Ask the Vet: Monitor Diabetic Pet's Blood Sugar Levels at Home
Q: Pebbles, my 9-year-old terrier, was diagnosed with diabetes several months ago. I give her insulin injections and monitor her diabetes with urine test strips. Is there a better way to determine how well her diabetes is being controlled?
A: Diabetes mellitus arises most often in middle-aged dogs, usually around 7 to 9 years of age. Three-fourths of diabetic dogs are female.
Clinical signs include increased drinking and urination, increased appetite with decreased weight, and lethargy. Some diabetic dogs also develop cataracts and urinary tract infections.
While humans can experience different kinds of diabetes, dogs almost always have insulin-dependent diabetes, similar to type 1 diabetes in humans.
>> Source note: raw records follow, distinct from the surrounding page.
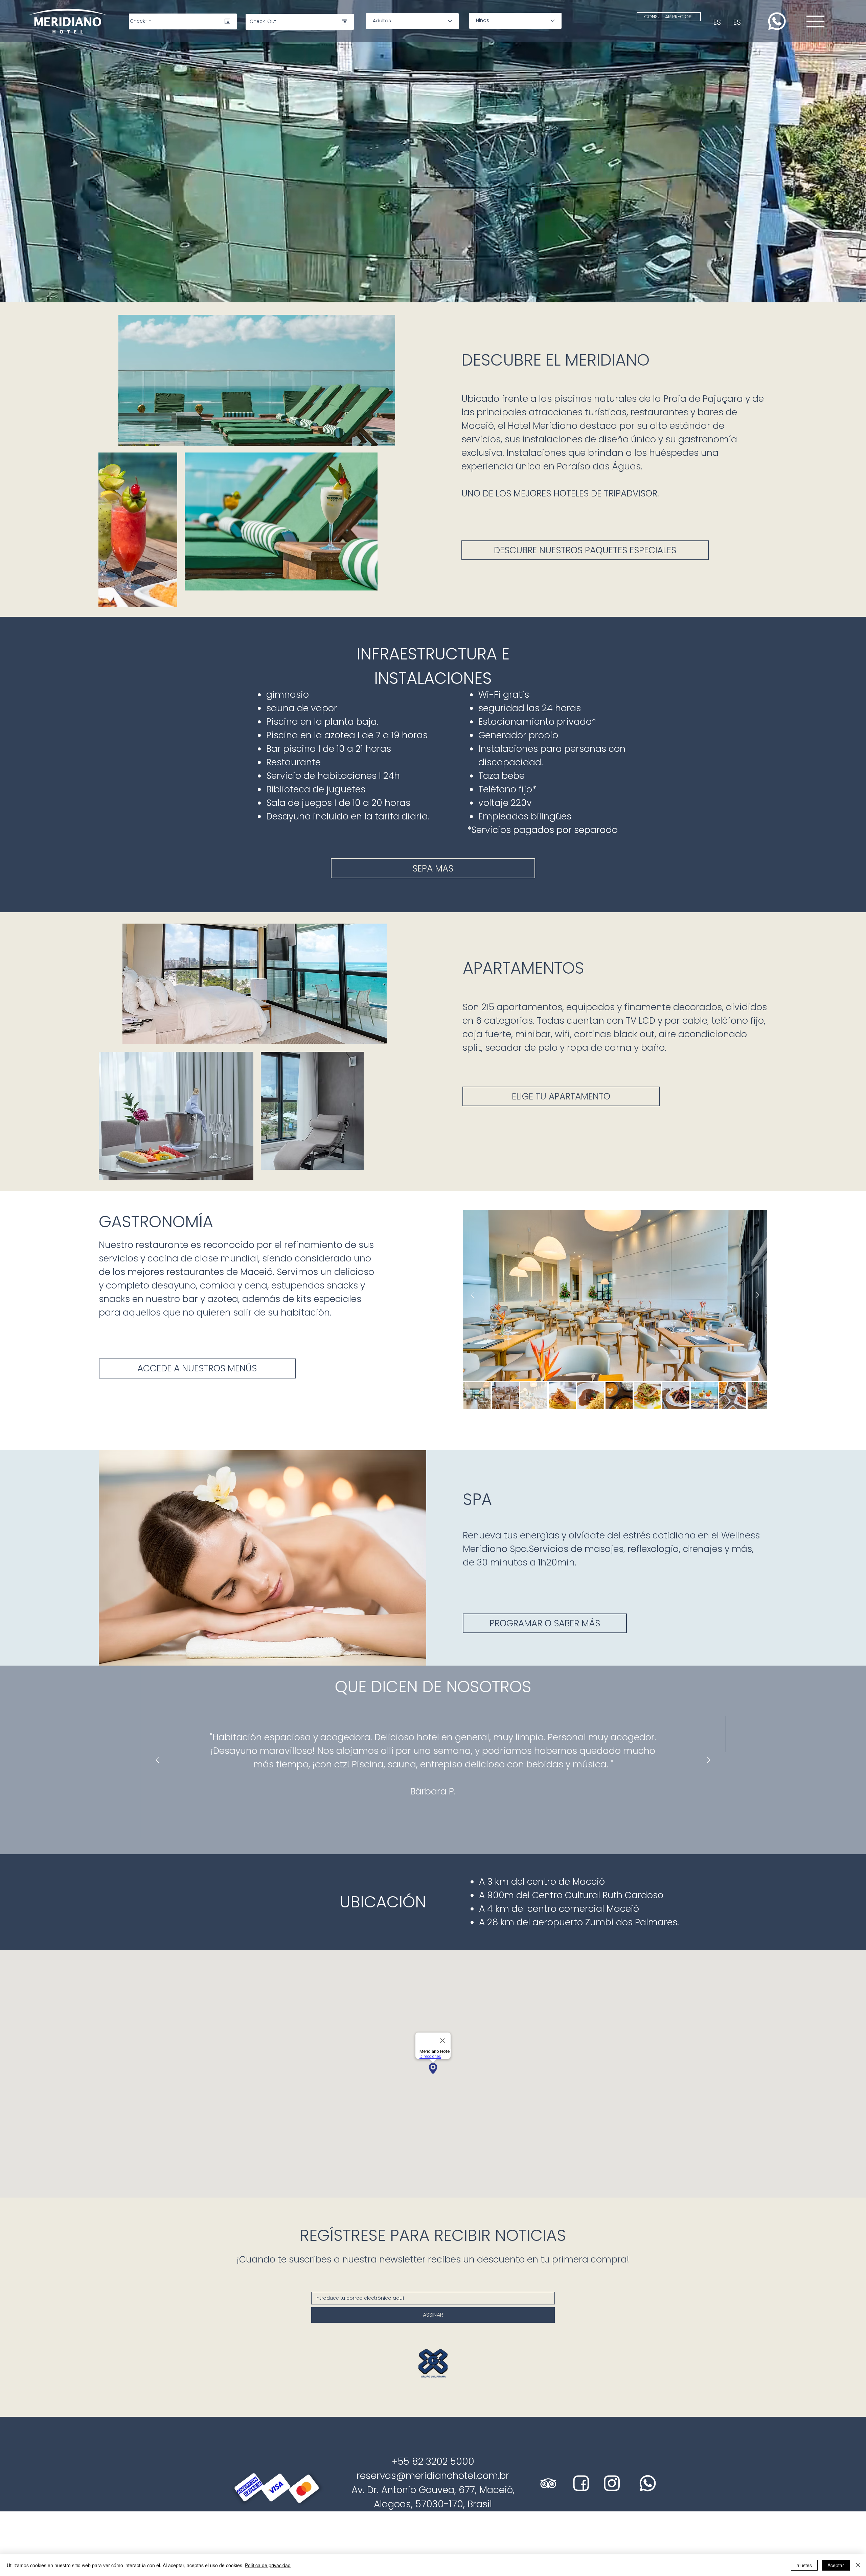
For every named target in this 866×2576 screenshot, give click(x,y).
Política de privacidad (268, 2565)
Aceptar (835, 2565)
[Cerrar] (858, 2565)
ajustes (804, 2565)
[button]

In both forms, the pancreas does not produce insulin as it should.
Insulin has many roles, one of which is to move blood sugar, or glucose, into the cells of the body, where it produces energy the tissues and organs require to function normally.
When insulin can't drive glucose into the cells, the glucose levels in the blood increase and glucose is excreted in the urine.
For a number of reasons, however, urine testing does not provide a valid representation of diabetic control. So, you must test the glucose in Pebbles' blood or tissues.
There are several ways to do this. The most common method is to test a drop of her blood at home using a pet glucose meter, such as the AlphaTrak or VetMate. These meters are more accurate in pets than human glucose meters.
It may seem challenging, but my clients easily learn the technique and are pleased they can check their pets' blood sugars on a routine basis and whenever they're concerned the pet doesn't seem quite right.
Alternatively, your veterinarian can check Pebbles' blood glucose levels at the animal hospital periodically throughout the day.